§ EXTRAIT:
■ ■ ■ ■ ■

Les Français en Israel. Ils m’inspirent souvent un fort sentiment d’attirance-répulsion que je ne m’explique pas vraiment mais que je ne crois pas être le seul à ressentir . Est-ce à mettre sur le compte du fait qu’ils me renvoient à ma propre image d’immigré français qui ne sera jamais israélien au même titre qu’un sabra ? Est-ce parce que je leur reproche souvent d’appartenir à un même moule dont je serais le premier à faire partie?
Quoi qu’il en soit j’ai eu envie de m’entretenir avec ceux qui paraissaient malmener certains clichés, réels ou pas.
Le premier de la liste étant Nitay Kimron.
J’ai connu Nitay à Mihvé Alon en 2007, il s’appelait alors Niko Gewelbe. Nous étions tous deux de nouveaux immigrants arrivés en Israel depuis 2 ans et nous sommes retrouvés dans la même promotion de cet oulpan militaire à la discipline stricte, passage obligatoire avant d’intégrer Tsahal pour qui ne parle pas encore hébreu.
Je ne crois pas qu’il m’en voudra si je disais que sans éprouver la moindre hostilité l’un envers l’autre nous ne nous inspirions pas non plus une sympathie réciproque spécialement forte. Ceci explique qu’après ces quelques mois passés côte à côte, lorsque chacun intégra son unité respective, au delà de rares rencontres fortuites dans les rues de Tel-Aviv qui appelaient une respectueuse mais brève poignée de main nous n’avons pas gardé le moindre contact.
Des années plus tard et grâce à Mark Zuckerberg l’enchanteur je découvre que Nitay est devenu le conseiller politique d’une députée Israélienne. Quelques photos de lui à la Knesset sont visibles sur sa page Facebook. Ce n’est pas comme si je me réveillais un jour et que mon légionnaire était devenu premier ministre mais personnellement je ne connais pas d’autres Français arrivés ces dernières années et qui ont réussi à pouvoir se rendre utiles auprès de politiques israéliens. Je lui imposai un rendez-vous.

■ ■ ■ ■ ■

§ DONNÉES FOURNIES:
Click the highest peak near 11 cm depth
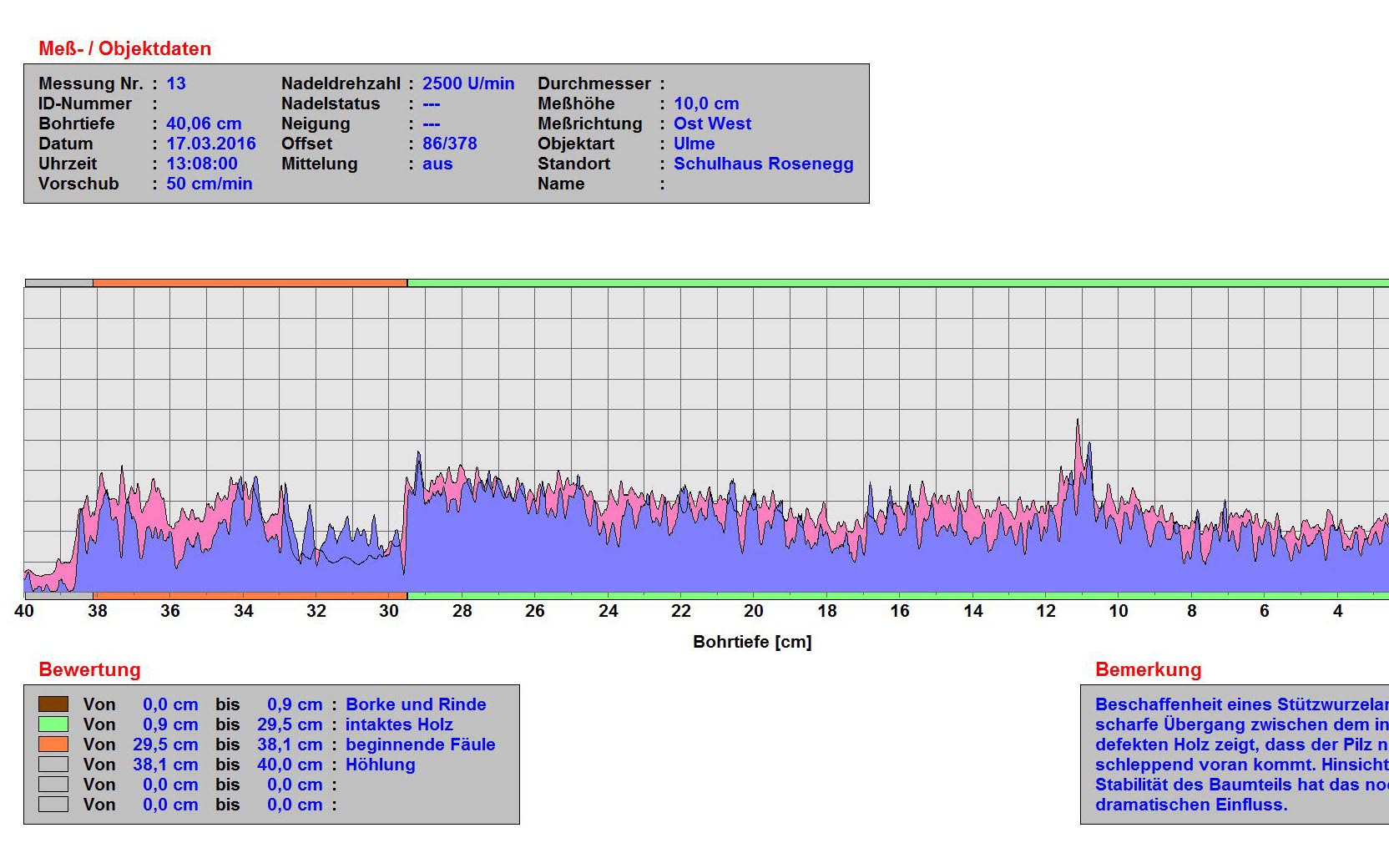This screenshot has height=868, width=1389. coord(1078,422)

■ ■ ■ ■ ■

§ TRAVAIL DEMANDÉ:
a. Reproduisez à l'identique tout ce qui va de « Je ne crois pas qu’il » jusqu'à « le moindre contact. » dans l'extrait sur les Français en Israël.
b. Poursuivez l'extrait sur les Français en Israël à partir de l'endroit où il s'arrête.

§ RÉPONSES AUX CONSIGNES:
a.
Je ne crois pas qu’il m’en voudra si je disais que sans éprouver la moindre hostilité l’un envers l’autre nous ne nous inspirions pas non plus une sympathie réciproque spécialement forte. Ceci explique qu’après ces quelques mois passés côte à côte, lorsque chacun intégra son unité respective, au delà de rares rencontres fortuites dans les rues de Tel-Aviv qui appelaient une respectueuse mais brève poignée de main nous n’avons pas gardé le moindre contact.

b.
Je rencontrai Nitay et sa copine dans leur appartement à Yafo.
Lui, politicien du Likoud est en couple avec une francophone clairement de gauche. Je leur demande si cela n’est pas une source de disputes et ils me répondent que non.
Déçu, je mets leur parole à l’épreuve en les poussant subrepticement à aborder le sujet de l’évacuation de la localité d’Amona sur lequel ils sont en parfait désaccord mais avec un calme et un sourire agaçants.
Je demande à Nitay de me raconter son histoire israélienne. Il commence par me parler de son service militaire qu’il décrit comme difficile. Je savais qu’en ce qui le concerne il avait rejoint après Mihvé Alon l’unité Golani, j’ignorais qu’il avait participé à une guerre, Oferet Yétsuka ( Plomb durci ) où le Hamas emporta plusieurs de ses amis. L’un d’eux s’appelait Nitay, l’ancien Niko Gewelbe lui rendra hommage lorsqu’il décidera d’adopter officiellement ce prénom tout en hébraïsant son nom de famille pour abandonner celui qu’il considère désormais appartenir à la diaspora.
En 2010, 30 kilos en moins et deux années et demi après avoir rempli ses obligations militaires Nitay Kimron intègre l’université de Bar Ilan tout en reconnaissant avoir alors comme niveau d’hébreu celui d’un ahs de Golani ( que ceux qui ne comprennent pas ce mot fassent leur Aliya et ils ne le comprendront que trop tôt).
Cela n’empêche pas notre brave homme d’obtenir un diplôme de sécurité nationale ( l’équivalent de Science-Po) tout en s’investissant pleinement dans le militantisme politique. En une année il devient le directeur du club du Likoud de l’université pour intégrer ensuite le bureau des étudiants et y obtenir un poste clé. C’est d’après lui un passage quasi obligatoire pour qui veut se lancer en politique . Il en fera son terrain d’entrainement et y nouera les liens nécessaires pour la suite.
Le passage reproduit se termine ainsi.